1 responses · 1 unresolved

We thank the referee for this constructive observation on the interpretation of our localization results. We address the point directly below.

read point-by-point responses
  1. Referee: [Abstract and Results] Abstract and Results: the headline claim of 'accurate' localization (normalized mean error 4.92 px, median 2.35 px) and superiority rests on comparison to a single set of manual corner annotations whose inter-rater reliability is never quantified. The manuscript reports improved inter-reader agreement only for the derived intervertebral guides, not for the landmark coordinates themselves. Without an inter-annotator Euclidean distance or similar metric on the same images, it is impossible to determine whether the reported errors lie below, at, or above typical human variability, rendering the absolute accuracy interpretation and clinical relevance of the numbers uncertain.

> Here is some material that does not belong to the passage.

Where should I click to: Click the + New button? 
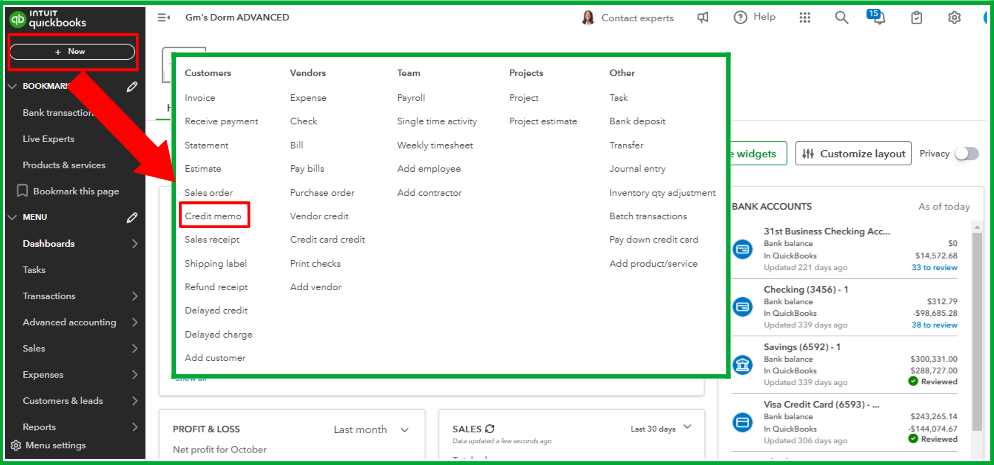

    Authors: We agree that an inter-annotator variability metric on the landmark coordinates would strengthen the absolute interpretation of the reported errors. Our ground-truth annotations were produced by a single experienced musculoskeletal radiologist using a standardized protocol on the full dataset; consequently, independent multi-rater annotations are not available and we cannot compute Euclidean inter-rater distances. The relative superiority of VerteNet over the baselines remains valid because all methods were evaluated against the identical annotation set. Clinical relevance is evidenced by the statistically significant improvement in inter-reader agreement when the model-derived intervertebral guides (rather than the raw landmarks) are supplied to readers. In the revised manuscript we will (i) explicitly state that landmark annotations were single-rater, (ii) report the limitation that inter-rater reliability for the corner coordinates themselves was not quantified, and (iii) temper the abstract wording from “accurate” to “robust and superior to baselines under the annotation protocol used.” revision: partial

standing simulated objections not resolved
  • Multiple independent landmark annotations do not exist, preventing direct computation of inter-rater Euclidean distances for the corner coordinates.

Circularity Check

0 steps flagged

No circularity: empirical evaluation on held-out annotations

full rationale

The paper trains a hybrid CNN-Transformer on manually annotated vertebral corner landmarks (T12-L5) from DXA scans and reports normalized mean/median localization error on held-out test images across four scanner models. All claims rest on direct comparison of model outputs to external ground-truth coordinates; there are no equations, derivations, fitted parameters, or self-citations that reduce any reported result to its own inputs by construction. The evaluation protocol is standard supervised learning and remains falsifiable via the released code.

Axiom & Free-Parameter Ledger

1 free parameters · 1 axioms · 0 invented entities

The central claim rests on the quality and consistency of the manual landmark annotations used as ground truth and on the assumption that the four-scanner training distribution is representative of future clinical images.

free parameters (1)
  • neural network weights
    All model parameters are fitted to the annotated training images from the four scanner models.
axioms (1)
  • domain assumption Manual annotations provide reliable ground-truth landmark positions
    All error metrics and comparisons are computed against these annotations.